Real estate manager recounts clandestine interactions with Michael Applebaum

In the ongoing trial of former Montreal mayor Michael Applebaum, a real estate manager told a Quebec court of his covert transactions with the then-borough mayor of Côte-des-Neiges–Notre-Dame-de-Grâce.
Robert Stein, testifying in connection with his participation in one of the two projects being investigated in the trial, attested that he received a call from Applebaum around two weeks after the Urban Consultation Committee’s approval of the demolition of a decrepit apartment building on de Troie Avenue, and the conversion of this property into new condominiums.
The approval process pushed through despite some opposition from the borough, which held that the former owner was a delinquent landlord and thus should be penalized for wholesale neglect of the apartment (instead of being rewarded).
Stein further testified that in the phone call, Applebaum asked if Stein and his business partner Anthony Keeler would be available to meet in person to supposedly discuss social housing in the borough, CBC News reported.
“This was the best day of my life ... I'm getting phone calls from the mayor of the biggest borough of Montreal,” Stein recalled.
The manager’s jubilation soon turned to disappointment, however, once Stein was allegedly asked by Applebaum if he still conducts business with Toni Magi, a Montreal businessman with known Mafia ties.
“Mr. Magi doesn't have the best reputation in this city. It wasn't a name I thought would come up in casual conversation from an elected official,” Stein told the court.

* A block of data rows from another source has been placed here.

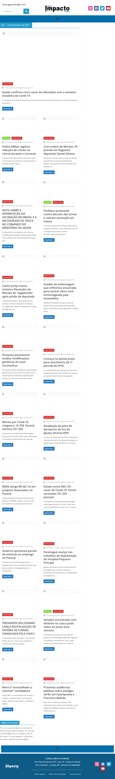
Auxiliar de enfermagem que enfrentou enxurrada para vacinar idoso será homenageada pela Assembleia (60, 291)
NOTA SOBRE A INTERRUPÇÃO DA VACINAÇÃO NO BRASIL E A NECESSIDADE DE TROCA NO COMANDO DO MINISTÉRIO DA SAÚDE (19, 219)
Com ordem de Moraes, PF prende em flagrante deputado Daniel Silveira (61, 150)
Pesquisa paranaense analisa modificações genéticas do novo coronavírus (16, 360)
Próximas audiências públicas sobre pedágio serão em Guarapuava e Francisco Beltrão (59, 692)
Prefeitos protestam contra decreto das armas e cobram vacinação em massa (60, 216)
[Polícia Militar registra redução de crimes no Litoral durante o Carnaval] (19, 127)
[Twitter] (102, 8)
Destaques (6, 138)
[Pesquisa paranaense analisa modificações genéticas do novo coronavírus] (19, 335)
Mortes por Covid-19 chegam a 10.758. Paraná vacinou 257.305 (18, 425)
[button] (57, 18)
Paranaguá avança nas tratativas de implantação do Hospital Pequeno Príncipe (60, 557)
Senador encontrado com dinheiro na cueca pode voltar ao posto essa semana (60, 625)
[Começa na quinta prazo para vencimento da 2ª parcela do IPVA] (61, 337)
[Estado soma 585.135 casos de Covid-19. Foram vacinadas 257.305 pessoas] (61, 467)
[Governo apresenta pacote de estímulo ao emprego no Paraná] (19, 531)
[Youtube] (108, 8)
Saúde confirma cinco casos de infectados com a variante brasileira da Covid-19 (39, 93)
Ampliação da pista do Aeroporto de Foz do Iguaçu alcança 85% (58, 429)
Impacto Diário (7, 84)
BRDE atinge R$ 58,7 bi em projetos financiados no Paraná (19, 490)
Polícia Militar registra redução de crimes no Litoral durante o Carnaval (19, 150)
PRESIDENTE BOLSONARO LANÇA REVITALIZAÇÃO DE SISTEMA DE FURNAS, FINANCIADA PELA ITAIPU (19, 628)
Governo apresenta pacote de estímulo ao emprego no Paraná (19, 554)
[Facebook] (96, 8)
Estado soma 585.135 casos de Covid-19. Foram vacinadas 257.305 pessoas (60, 492)
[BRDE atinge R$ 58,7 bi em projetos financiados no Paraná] (19, 467)
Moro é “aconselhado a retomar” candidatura (17, 689)
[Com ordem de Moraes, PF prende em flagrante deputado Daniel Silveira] (61, 127)
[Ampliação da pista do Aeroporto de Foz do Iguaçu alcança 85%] (61, 404)
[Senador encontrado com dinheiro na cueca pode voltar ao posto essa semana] (61, 600)
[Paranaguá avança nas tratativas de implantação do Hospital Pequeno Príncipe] (61, 532)
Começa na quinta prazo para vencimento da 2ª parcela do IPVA (59, 362)
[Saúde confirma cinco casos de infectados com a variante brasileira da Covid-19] (40, 57)
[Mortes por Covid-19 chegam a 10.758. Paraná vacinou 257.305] (19, 402)
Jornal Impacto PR (27, 88)
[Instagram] (90, 8)
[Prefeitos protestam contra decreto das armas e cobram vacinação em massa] (61, 191)
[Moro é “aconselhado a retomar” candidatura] (19, 667)
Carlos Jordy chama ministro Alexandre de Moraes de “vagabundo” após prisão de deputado (18, 291)
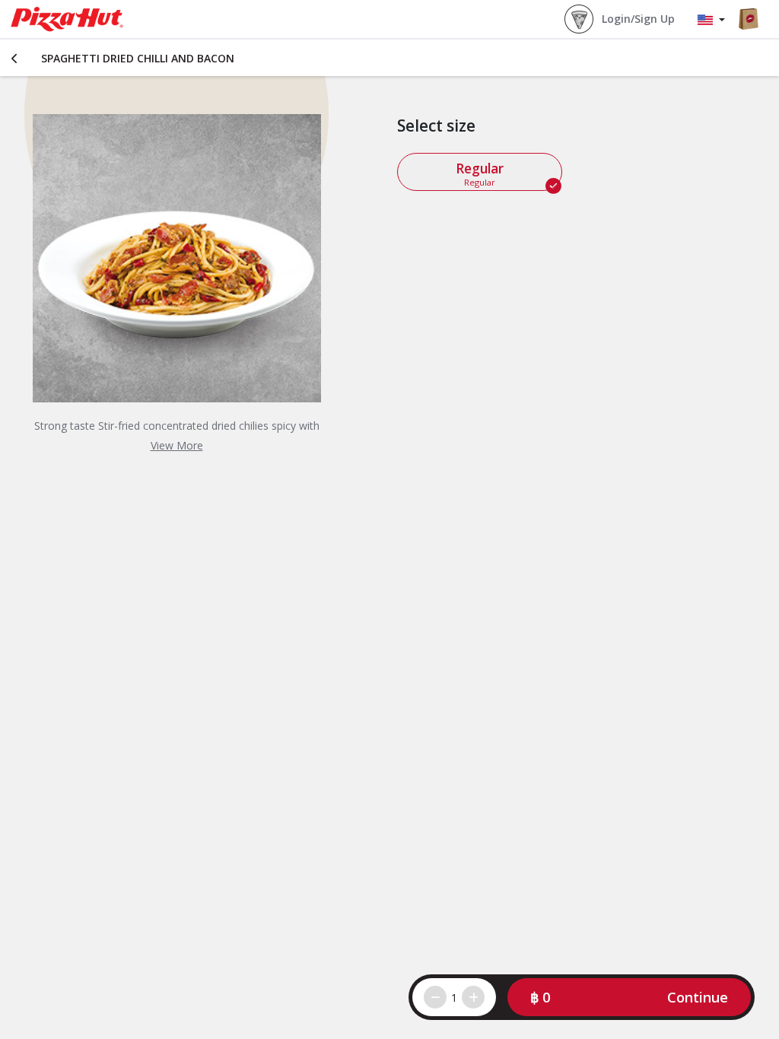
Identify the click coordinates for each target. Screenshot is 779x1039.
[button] (629, 997)
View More (177, 445)
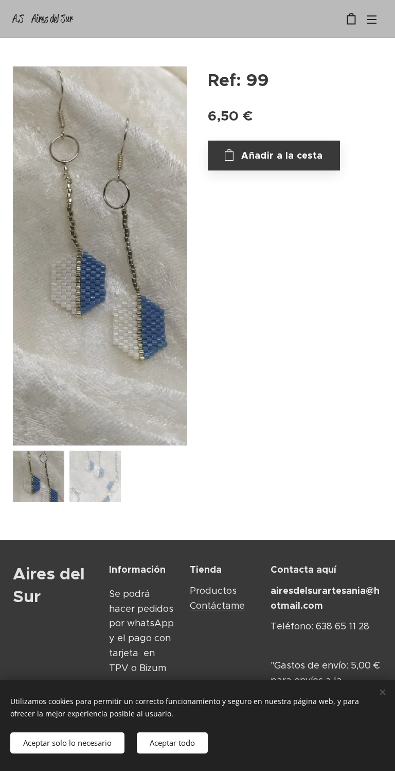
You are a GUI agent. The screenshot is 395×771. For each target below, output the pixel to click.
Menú (372, 19)
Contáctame (217, 605)
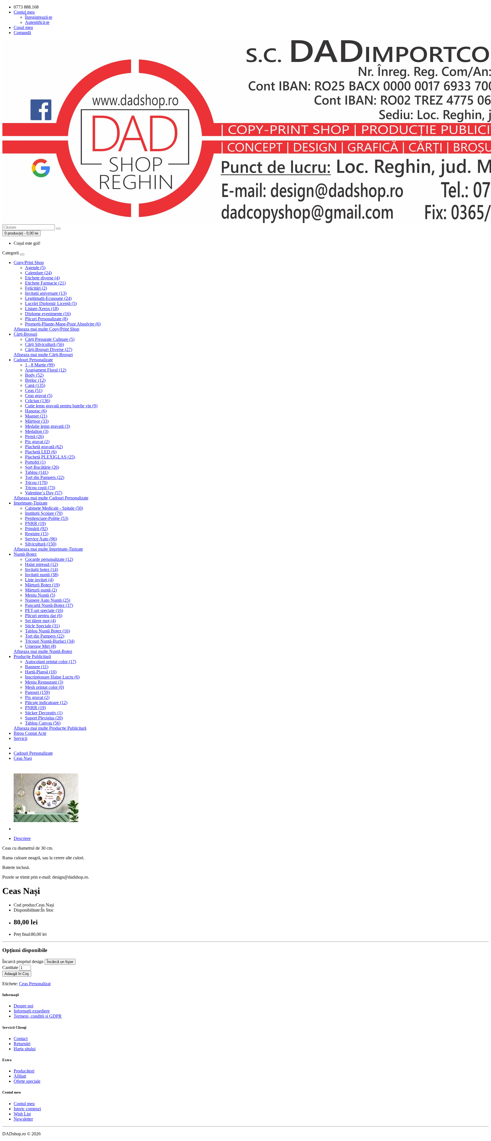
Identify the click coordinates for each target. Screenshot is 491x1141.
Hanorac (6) (36, 410)
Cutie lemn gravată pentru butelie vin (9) (61, 405)
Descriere (22, 838)
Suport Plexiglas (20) (44, 717)
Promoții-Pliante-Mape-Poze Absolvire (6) (63, 323)
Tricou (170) (36, 482)
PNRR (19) (35, 523)
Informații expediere (32, 1011)
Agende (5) (35, 267)
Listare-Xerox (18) (42, 308)
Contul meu (24, 1103)
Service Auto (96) (41, 538)
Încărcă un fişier (60, 962)
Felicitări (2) (36, 288)
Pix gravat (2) (37, 441)
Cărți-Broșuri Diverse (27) (48, 349)
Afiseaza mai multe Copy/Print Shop (46, 329)
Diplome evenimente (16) (48, 313)
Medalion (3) (36, 431)
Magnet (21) (36, 416)
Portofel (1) (35, 462)
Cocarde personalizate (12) (49, 559)
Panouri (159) (37, 692)
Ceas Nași (23, 758)
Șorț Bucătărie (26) (42, 467)
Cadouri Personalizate (33, 359)
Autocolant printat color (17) (50, 661)
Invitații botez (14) (41, 569)
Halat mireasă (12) (41, 564)
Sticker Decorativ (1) (44, 712)
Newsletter (23, 1119)
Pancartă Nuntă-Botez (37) (49, 605)
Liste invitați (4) (39, 579)
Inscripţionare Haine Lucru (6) (52, 677)
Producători (24, 1071)
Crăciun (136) (37, 400)
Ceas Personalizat (35, 983)
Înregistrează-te (38, 17)
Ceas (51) (33, 390)
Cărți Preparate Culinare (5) (49, 339)
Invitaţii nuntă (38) (41, 574)
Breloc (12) (35, 380)
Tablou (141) (36, 472)
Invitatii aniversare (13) (45, 293)
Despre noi (23, 1005)
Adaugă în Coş (17, 974)
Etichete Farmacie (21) (45, 283)
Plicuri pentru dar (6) (43, 615)
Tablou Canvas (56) (43, 723)
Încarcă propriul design (22, 961)
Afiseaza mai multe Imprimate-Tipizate (48, 549)
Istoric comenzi (27, 1108)
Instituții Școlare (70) (44, 513)
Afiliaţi (20, 1076)
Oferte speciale (27, 1081)
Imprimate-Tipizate (30, 503)
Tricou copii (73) (40, 487)
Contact (21, 1038)
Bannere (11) (36, 666)
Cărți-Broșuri (25, 334)
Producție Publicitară (32, 656)
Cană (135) (35, 385)
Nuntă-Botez (25, 554)
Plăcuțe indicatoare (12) (46, 702)
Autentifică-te (37, 22)
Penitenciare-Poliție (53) (46, 518)
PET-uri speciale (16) (44, 610)
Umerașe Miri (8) (40, 646)
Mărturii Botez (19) (42, 584)
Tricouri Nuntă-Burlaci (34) (49, 641)
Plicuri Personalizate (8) (46, 318)
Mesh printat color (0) (44, 687)
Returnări (22, 1043)
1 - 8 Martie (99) (40, 364)
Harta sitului (25, 1048)
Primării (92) (36, 528)
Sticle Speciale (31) (42, 625)
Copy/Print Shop (29, 262)
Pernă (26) (34, 436)
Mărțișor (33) (37, 421)
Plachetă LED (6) (41, 451)
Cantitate (10, 967)
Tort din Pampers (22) (44, 477)
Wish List (22, 1113)
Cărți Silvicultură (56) (44, 344)
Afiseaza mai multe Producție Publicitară (50, 728)
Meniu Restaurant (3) (44, 682)
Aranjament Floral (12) (45, 370)
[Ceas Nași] (46, 828)
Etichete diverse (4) (42, 277)
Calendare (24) (38, 272)
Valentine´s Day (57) (43, 492)
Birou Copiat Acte (30, 733)
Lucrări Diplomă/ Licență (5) (51, 303)
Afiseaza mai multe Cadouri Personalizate (51, 497)
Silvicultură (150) (40, 544)
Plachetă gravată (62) (44, 446)
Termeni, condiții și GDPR (38, 1016)
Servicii (20, 738)
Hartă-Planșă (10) (41, 671)
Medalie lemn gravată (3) (47, 426)
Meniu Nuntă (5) (40, 595)
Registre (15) (36, 533)
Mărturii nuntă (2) (41, 590)
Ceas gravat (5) (38, 395)
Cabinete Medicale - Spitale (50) (54, 508)
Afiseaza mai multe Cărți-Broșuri (43, 354)
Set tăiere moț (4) (40, 620)
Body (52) (34, 375)
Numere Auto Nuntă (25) (47, 600)
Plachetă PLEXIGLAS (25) (50, 457)
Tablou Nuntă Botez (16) (47, 630)
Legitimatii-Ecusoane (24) (48, 298)
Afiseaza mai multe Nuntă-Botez (43, 651)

Right after the former mayor’s question, the consultation quickly degenerated into a political fundraising meeting, in which Applebaum allegedly said, “Elections are very expensive,” or “Elections aren't cheap.”
“It was a lot to swallow in a 20 to 30-minute period,” Stein testified, noting that the then-mayor asked him to deliver $50,000 in cash via his aide at that time.
Later in 2007, Applebaum allegedly told Stein that he needs to make a “political contribution” worth $35,000 if the latter wanted the condo project to proceed.
“A kickback, I guess, would be the definition. I would call it extortion. Some would call it a bribe,” Stein said.